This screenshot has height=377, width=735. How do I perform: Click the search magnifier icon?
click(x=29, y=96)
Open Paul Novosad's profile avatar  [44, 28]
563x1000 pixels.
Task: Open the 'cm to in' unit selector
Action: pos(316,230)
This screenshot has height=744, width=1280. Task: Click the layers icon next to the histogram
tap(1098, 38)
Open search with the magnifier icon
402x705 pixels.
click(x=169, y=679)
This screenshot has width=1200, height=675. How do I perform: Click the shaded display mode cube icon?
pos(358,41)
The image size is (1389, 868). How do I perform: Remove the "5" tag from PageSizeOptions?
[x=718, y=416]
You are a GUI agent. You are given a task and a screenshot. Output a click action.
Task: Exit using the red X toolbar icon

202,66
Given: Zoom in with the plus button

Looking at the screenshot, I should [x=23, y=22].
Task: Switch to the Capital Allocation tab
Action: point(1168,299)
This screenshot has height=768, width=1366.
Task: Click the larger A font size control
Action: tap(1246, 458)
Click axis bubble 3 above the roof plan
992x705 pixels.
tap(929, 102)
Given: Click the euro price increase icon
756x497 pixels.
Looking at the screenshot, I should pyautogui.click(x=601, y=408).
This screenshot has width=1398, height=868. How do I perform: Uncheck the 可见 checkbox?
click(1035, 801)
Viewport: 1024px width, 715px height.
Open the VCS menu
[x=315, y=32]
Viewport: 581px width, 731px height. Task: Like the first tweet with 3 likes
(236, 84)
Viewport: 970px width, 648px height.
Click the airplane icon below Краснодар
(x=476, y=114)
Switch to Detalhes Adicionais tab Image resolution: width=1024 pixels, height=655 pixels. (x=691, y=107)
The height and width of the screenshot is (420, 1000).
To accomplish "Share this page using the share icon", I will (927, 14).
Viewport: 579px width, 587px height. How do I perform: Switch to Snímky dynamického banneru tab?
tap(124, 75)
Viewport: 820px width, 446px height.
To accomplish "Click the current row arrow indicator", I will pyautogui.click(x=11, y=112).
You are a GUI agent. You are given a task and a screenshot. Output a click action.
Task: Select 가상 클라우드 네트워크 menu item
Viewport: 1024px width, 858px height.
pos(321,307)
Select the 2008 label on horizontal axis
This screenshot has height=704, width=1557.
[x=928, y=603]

* * * * * * * * *

**Problem to work on**. What you return must match the records exactly, down to the last line.

**Solution below**.
This screenshot has height=377, width=735. How do I perform: Click the search magnifier icon?
click(x=29, y=96)
Open Paul Novosad's profile avatar  [44, 28]
563x1000 pixels.
Task: Open the 'cm to in' unit selector
Action: pos(316,230)
This screenshot has height=744, width=1280. Task: Click the layers icon next to the histogram
tap(1098, 38)
Open search with the magnifier icon
402x705 pixels.
click(x=169, y=679)
This screenshot has width=1200, height=675. How do I perform: Click the shaded display mode cube icon?
pos(358,41)
The image size is (1389, 868). How do I perform: Remove the "5" tag from PageSizeOptions?
[x=718, y=416]
You are a GUI agent. You are given a task and a screenshot. Output a click action.
Task: Exit using the red X toolbar icon

202,66
Given: Zoom in with the plus button

Looking at the screenshot, I should [x=23, y=22].
Task: Switch to the Capital Allocation tab
Action: point(1168,299)
This screenshot has height=768, width=1366.
Task: Click the larger A font size control
Action: tap(1246, 458)
Click axis bubble 3 above the roof plan
992x705 pixels.
tap(929, 102)
Given: Click the euro price increase icon
756x497 pixels.
Looking at the screenshot, I should pyautogui.click(x=601, y=408).
This screenshot has width=1398, height=868. How do I perform: Uncheck the 可见 checkbox?
click(1035, 801)
Viewport: 1024px width, 715px height.
Open the VCS menu
[x=315, y=32]
Viewport: 581px width, 731px height. Task: Like the first tweet with 3 likes
(236, 84)
Viewport: 970px width, 648px height.
Click the airplane icon below Краснодар
(x=476, y=114)
Switch to Detalhes Adicionais tab Image resolution: width=1024 pixels, height=655 pixels. (x=691, y=107)
The height and width of the screenshot is (420, 1000).
To accomplish "Share this page using the share icon", I will (927, 14).
Viewport: 579px width, 587px height. How do I perform: Switch to Snímky dynamického banneru tab?
tap(124, 75)
Viewport: 820px width, 446px height.
To accomplish "Click the current row arrow indicator", I will pyautogui.click(x=11, y=112).
You are a GUI agent. You are given a task and a screenshot. Output a click action.
Task: Select 가상 클라우드 네트워크 menu item
Viewport: 1024px width, 858px height.
pos(321,307)
Select the 2008 label on horizontal axis
This screenshot has height=704, width=1557.
[x=928, y=603]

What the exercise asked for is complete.